The Lisbon Treaty had been worked out as a replacement for the European Constitution, which had been voted down in referenda held in France and the Netherlands. Then, to the dismay of EU politicians, the Irish electorate voted down the Lisbon Treaty one year ago. In most other countries the governments have not allowed a vote—fearful of just such rejection. However the treaty cannot become law without the agreement of all 27 EU member countries. Alongside Ireland, Poland and the Czech Republic have not ratified the treaty, and in Germany the issue is to be decided in June when the country’s Constitutional Court meets to deliver its judgement on an appeal against the treaty. 

In Ireland a second referendum on the Lisbon Treaty will now be held at the beginning of October. In order to prevent a second failure, the Brussels summit agreed a number of concessions aimed at appeasing in particular right-wing opponents of the EU. The summit agreed that the EU would not seek to challenge Ireland’s strict laws prohibiting abortion. Nor would it intervene in Irish tax policy (Ireland has been able to attract a number of dubious banks due to its low taxes) and would accept the neutral military status of the country.

These concessions, however, are not to be written into the Lisbon Treaty because this would necessitate recommencing the entire ratification procedure—which would very likely lead to its failure. Instead the concessions are included in a supplementary protocol, the legality of which will be decided at a later point. Experts have also pointed out that the concessions are “to a large extent of a symbolic nature” and “only affirm what is already existing law in the Union”. (Neue Zürcher Zeitung)

In other words, the entire exercise is a blatant manoeuvre aimed at duping Irish voters under conditions where no significant alteration is made to the Lisbon Treaty.

A further topic to dominate the Brussels summit was the extension for a further five years of the term of office of EU Commission President José Manuel Barroso. The horse-trading over this issue is characteristic for the functioning of the European Union.

Prior to the summit German Chancellor Angela Merkel and French President Nicolas Sarkozy had agreed to extend Barroso’s existing term of office, which is due to end this autumn. Behind the scenes they then succeeded in bringing all the other heads of government into line. “From the communists in Cyprus to Berlusconi in Italy” all 27 leaders had expressed their support for Barroso, one participant reported.

What makes Barroso so attractive is his “remarkable adaptability”, the German FAZ newspaper notes. The former Maoist, now a leading conservative politician, is renowned for his ability to adapt to the interests of the strongest business or finance lobby. 

The FAZ describes his boundless opportunism as follows: “Under his direction the commission was the engine of the Single Market in the days when liberalisation was still the rage in Europe. Later, when globalisation began to show its less attractive side he discovered social legislation, even though the EU only has a limited competency to intervene on such issues. Then when the job was to save banks and support automobile companies in the financial crisis, the officials of his commission did not want to look like spoilsports.”

The extension of Barroso’s term of office has run into difficulties because the European parliament is also demanding a say.

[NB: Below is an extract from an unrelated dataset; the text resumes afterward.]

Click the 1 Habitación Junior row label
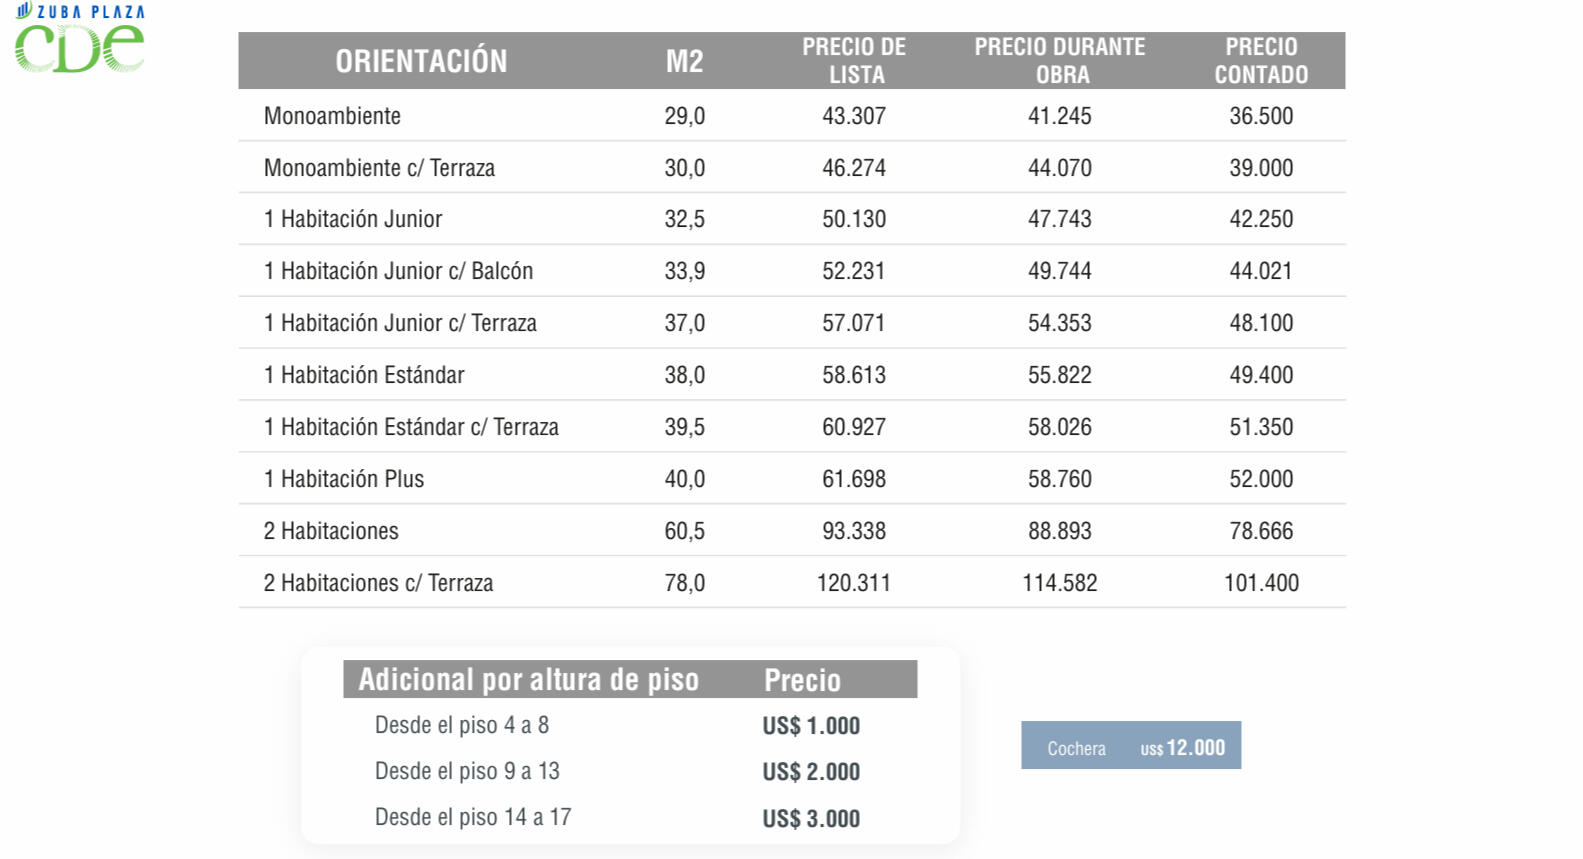1583x859 pixels. [353, 219]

Both the chairman of the social-democratic parliamentary group, Martin Schulz, and the chairman of the Green parliamentary group, Daniel Cohn Bendit, have expressed their opposition to any premature nomination of Barroso. They want to shift the decision to the autumn when the Lisbon Treaty is expected to come into force. Then the European parliament has a right to participate in the nomination of the commission president and not just vote on the candidate. 

In fact neither the Social Democrats nor the Greens have any genuine objections to Barroso. “The opposition to Mr Barroso appears driven to a large extent by a desire to extract concessions from him when he considers appointments to his new Commission and draws up the policy programme for his second term”, was the comment by the British Financial Times. In other words, the main issue for Schulz and Cohn Bendit is the disposition of posts and influence rather than any fundamental disagreements about policy.